TEXT PASSAGE –
Well, could these two be renamed to osc_ext_support_set and
osc_ext_controle_set ("ext" for "extended"), respectively?

At the acpi_bus.h level, CXL is irrelevant and expecting all of the
prospective readers of it to find out what CXL means seems a bit
excessive.

Otherwise, the changes in this patch look reasonable to me.

>         phys_addr_t mcfg_addr;
>  };
>
> diff --git a/drivers/acpi/pci_root.c b/drivers/acpi/pci_root.c
> index 5d33bc61fe44..a2e74db28e30 100644
> --- a/drivers/acpi/pci_root.c
> +++ b/drivers/acpi/pci_root.c
> @@ -142,6 +142,17 @@ static struct pci_osc_bit_struct pci_osc_control_bit[] = {
>         { OSC_PCI_EXPRESS_DPC_CONTROL, "DPC" },
>  };
>
> +static struct pci_osc_bit_struct cxl_osc_support_bit[] = {
> +       { OSC_CXL_1_1_PORT_REG_ACCESS_SUPPORT, "CXL11PortRegAccess" },
> +       { OSC_CXL_2_0_PORT_DEV_REG_ACCESS_SUPPORT, "CXL20PortDevRegAccess" },
> +       { OSC_CXL_PROTOCOL_ERR_REPORTING_SUPPORT, "CXLProtocolErrorReporting" },
> +       { OSC_CXL_NATIVE_HP_SUPPORT, "CXLNativeHotPlug" },
> +};
> +
> +static struct pci_osc_bit_struct cxl_osc_control_bit[] = {
> +       { OSC_CXL_ERROR_REPORTING_CONTROL, "CXLMemErrorReporting" },
> +};
> +
>  static void decode_osc_bits(struct acpi_pci_root *root, char *msg, u32 word,
>                             struct pci_osc_bit_struct *table, int size)
>  {
> @@ -170,6 +181,18 @@ static void decode_osc_control(struct acpi_pci_root *root, char *msg, u32 word)
>                         ARRAY_SIZE(pci_osc_control_bit));
>  }
>
> +static void decode_cxl_osc_support(struct acpi_pci_root *root, char *msg, u32 word)
> +{
> +       decode_osc_bits(root, msg, word, cxl_osc_support_bit,
> +                       ARRAY_SIZE(cxl_osc_support_bit));
> +}
> +
> +static void decode_cxl_osc_control(struct acpi_pci_root *root, char *msg, u32 word)
> +{
> +       decode_osc_bits(root, msg, word, cxl_osc_control_bit,
> +                       ARRAY_SIZE(cxl_osc_control_bit));
> +}
> +
>  static inline bool is_pcie(struct acpi_pci_root *root)

(Dataset excerpt)
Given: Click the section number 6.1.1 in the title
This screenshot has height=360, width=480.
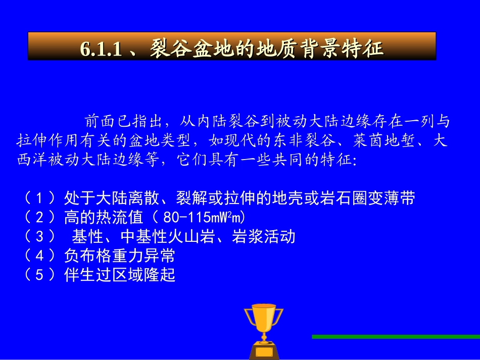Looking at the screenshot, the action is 101,48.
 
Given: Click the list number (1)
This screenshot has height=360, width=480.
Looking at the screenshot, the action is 40,198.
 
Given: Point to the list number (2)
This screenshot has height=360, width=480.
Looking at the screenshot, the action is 40,217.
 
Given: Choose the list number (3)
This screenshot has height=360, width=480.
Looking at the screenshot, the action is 40,236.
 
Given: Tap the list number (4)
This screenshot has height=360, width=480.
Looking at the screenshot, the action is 40,255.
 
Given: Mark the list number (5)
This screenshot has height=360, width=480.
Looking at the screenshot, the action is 40,275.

TASK REQUIREMENTS –
1: Decide whether each statement agrees with the patch review, answering yes or no and quoting the deciding words: (a) the reviewer explains that "ext" stands for "extended"; (b) the reviewer finds the changes in the patch unreasonable; (c) the reviewer says CXL is relevant at the acpi_bus.h level.
2: Swap "reasonable" for "acceptable" in the part of the patch review that opens with the words containing "At the acpi_bus.h" and closes with "reasonable to me.", and write that part out.
3: List every string name given in the cxl_osc_support_bit array in the patch review.
Answer from the patch review alone, without the data.

LIST OF SOLUTIONS –
1:
(a) Yes: ("ext" for "extended")
(b) No: "Otherwise, the changes in this patch look reasonable to me."
(c) No: "At the acpi_bus.h level, CXL is irrelevant"

2:
At the acpi_bus.h level, CXL is irrelevant and expecting all of the
prospective readers of it to find out what CXL means seems a bit
excessive.

Otherwise, the changes in this patch look acceptable to me.

3: "CXL11PortRegAccess", "CXL20PortDevRegAccess", "CXLProtocolErrorReporting", "CXLNativeHotPlug"